Nel 2025, la comunità locale si trovò davanti a due opzioni: ristrutturare il vecchio ospedale al costo stimato di 30 milioni di euro, oppure edificare una nuova struttura ex novo per 70 milioni.[1][2]

L’ipotesi di costruire il nuovo ospedale si collocava nell’area sud-orientale di Seregno, in zone prevalentemente agricole prossime all’asse della Valassina, sebbene la localizzazione precisa non fosse stata ufficialmente definita nei documenti pubblici disponibili all’epoca.

Prevalsero le istanze di innovazione, efficienza e prestigio legate al concetto di “ospedale moderno”. Tuttavia, la decisione di costruire su suolo vergine significò sottrarre terreno agricolo, cancellare aree di biodiversità e contribuire a incrementare il fenomeno delle isole di calore, già all’epoca riconosciuto come una delle criticità ambientali più gravi per la Brianza.[3]

Già nel primo quarto del XXI secolo, l’evidenza scientifica era chiara: il verde urbano contribuisce a mitigare le temperature, ridurre l’inquinamento atmosferico e migliorare la salute mentale e fisica dei cittadini. L’Organizzazione Mondiale della Sanità sottolineava come la presenza di spazi verdi sia associata a una riduzione della mortalità prematura, a minori tassi di obesità e ad effetti benefici sulla salute mentale.[4]

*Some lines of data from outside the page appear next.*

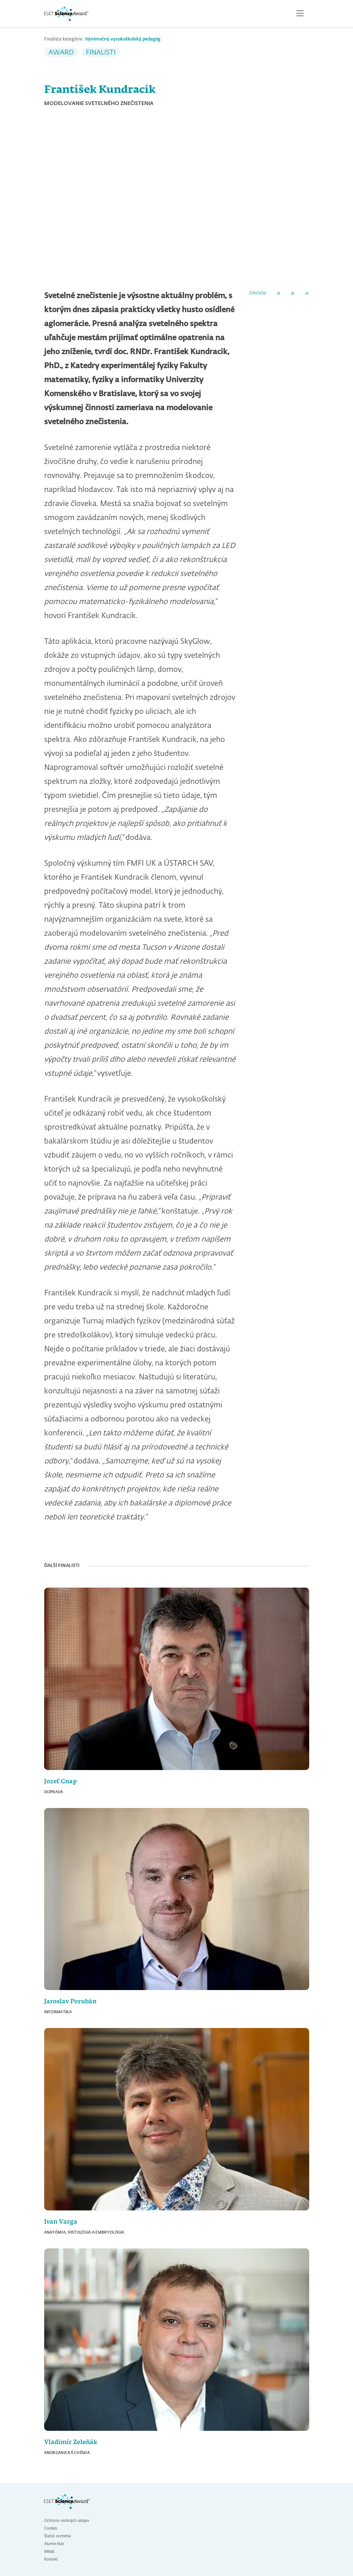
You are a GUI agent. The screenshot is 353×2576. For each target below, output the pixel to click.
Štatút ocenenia (57, 2536)
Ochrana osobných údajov (66, 2521)
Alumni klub (54, 2544)
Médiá (49, 2552)
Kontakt (51, 2559)
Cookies (50, 2528)
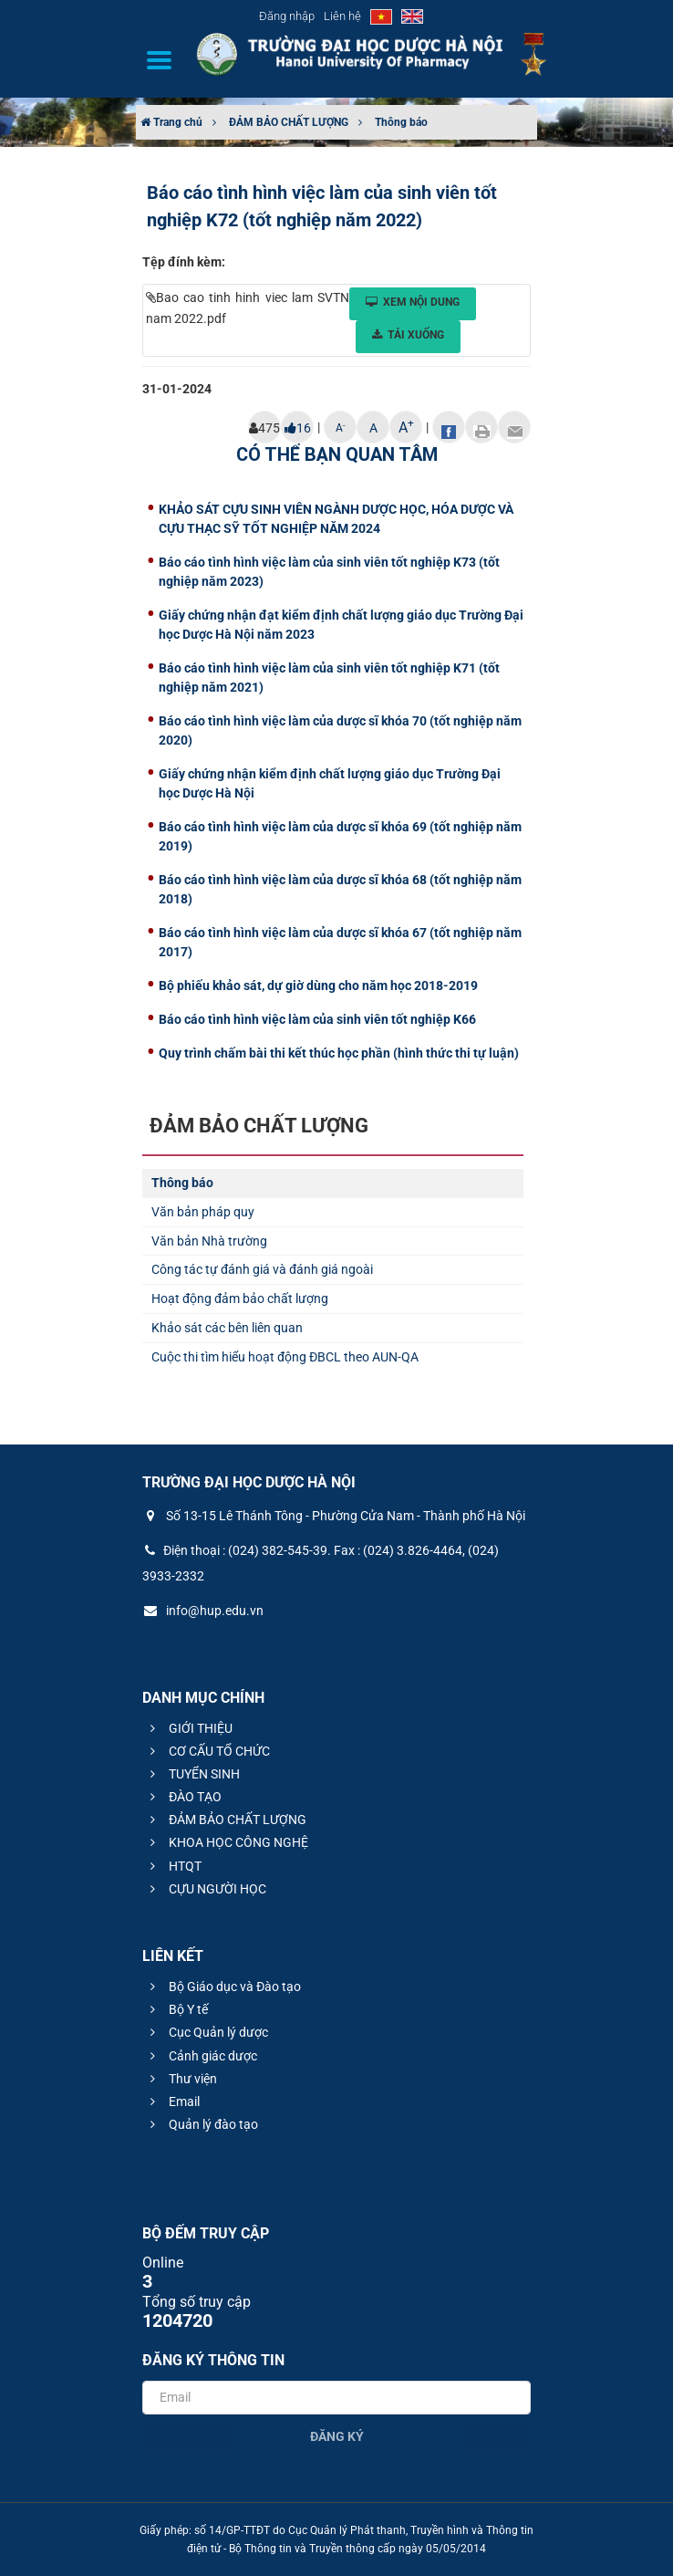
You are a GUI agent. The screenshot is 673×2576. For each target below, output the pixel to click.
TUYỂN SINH (192, 1774)
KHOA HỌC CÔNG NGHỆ (226, 1842)
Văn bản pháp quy (202, 1212)
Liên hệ (342, 16)
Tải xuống (408, 335)
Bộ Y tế (176, 2009)
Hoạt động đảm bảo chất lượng (239, 1298)
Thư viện (181, 2078)
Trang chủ (171, 122)
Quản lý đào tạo (201, 2124)
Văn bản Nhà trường (209, 1241)
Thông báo (401, 122)
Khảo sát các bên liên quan (227, 1327)
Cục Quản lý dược (206, 2032)
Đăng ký (337, 2436)
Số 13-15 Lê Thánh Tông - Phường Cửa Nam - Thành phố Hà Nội (333, 1515)
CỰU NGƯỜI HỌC (205, 1889)
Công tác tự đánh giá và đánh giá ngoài (262, 1269)
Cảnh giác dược (201, 2056)
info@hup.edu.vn (203, 1610)
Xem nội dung (413, 302)
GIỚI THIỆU (189, 1728)
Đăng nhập (287, 16)
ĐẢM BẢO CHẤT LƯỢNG (288, 122)
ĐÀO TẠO (183, 1796)
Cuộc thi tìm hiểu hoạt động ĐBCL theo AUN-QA (285, 1357)
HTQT (173, 1866)
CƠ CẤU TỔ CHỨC (207, 1751)
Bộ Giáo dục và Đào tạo (223, 1986)
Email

La Brianza, nel frattempo, si trovava tra le aree a più alto consumo di suolo d’Italia. Secondo l’ISPRA, nel 2024 il consumo di suolo in Lombardia aveva raggiunto il 12,8% del territorio regionale, contro una media nazionale dell’8,6%.[5] In un simile contesto, ogni metro quadrato cementificato aveva un costo ambientale elevatissimo.

La storia fu anche segnata da un paradosso sanitario. Tra il 2060 e il 2090, il sistema sanitario italiano virò decisamente verso modelli di assistenza territoriale, domiciliare e tecnologicamente integrata.[6] I grandi ospedali monolitici divennero strutture sovradimensionate, troppo costose da gestire e in gran parte inutilizzate.

Così accadde anche a Seregno: l’ospedale nuovo, inaugurato nel 2032, entrò in crisi già verso il 2085. Nel 2102, la Regione Lombardia deliberò la sua definitiva chiusura e l’area fu destinata a interventi di rinaturalizzazione, finanziati dal Fondo Europeo per la Rinaturalizzazione Urbana.[7]

Oggi, nel 2137, su quello stesso suolo crescono boschi planiziali e prati stabili, parte integrante del Parco di Riconquista Naturale della Brianza. È un luogo dove la cittadinanza cammina, respira aria pulita e ricorda, non senza amarezza, le scelte del passato.

La vicenda dell’Ospedale di Seregno lascia insegnamenti chiari:
  • Ristrutturare è spesso meglio che costruire. Il riuso dell’esistente riduce costi economici e ambientali e garantisce maggiore resilienza.
  • Il suolo è una risorsa non rinnovabile. Una volta impermeabilizzato, non si rigenera facilmente e il danno si riverbera sul clima, sulla biodiversità e persino sulla salute pubblica.
  • Salute ambientale e salute umana sono due facce della stessa medaglia. Non si può progettare sanità senza considerare l’ecosistema in cui vive la popolazione.[8][9]
Seregno pagò un prezzo alto: circa 40 milioni di euro in più per un ospedale che visse meno di sessant’anni e un consumo di suolo di cui si continuano a pagare le conseguenze. Tuttavia, la natura ha lentamente ripreso possesso di quei terreni, restituendo alla città un nuovo equilibrio che forse, seppure tardi, ha insegnato che la salute si costruisce anche proteggendo la terra sotto i nostri piedi.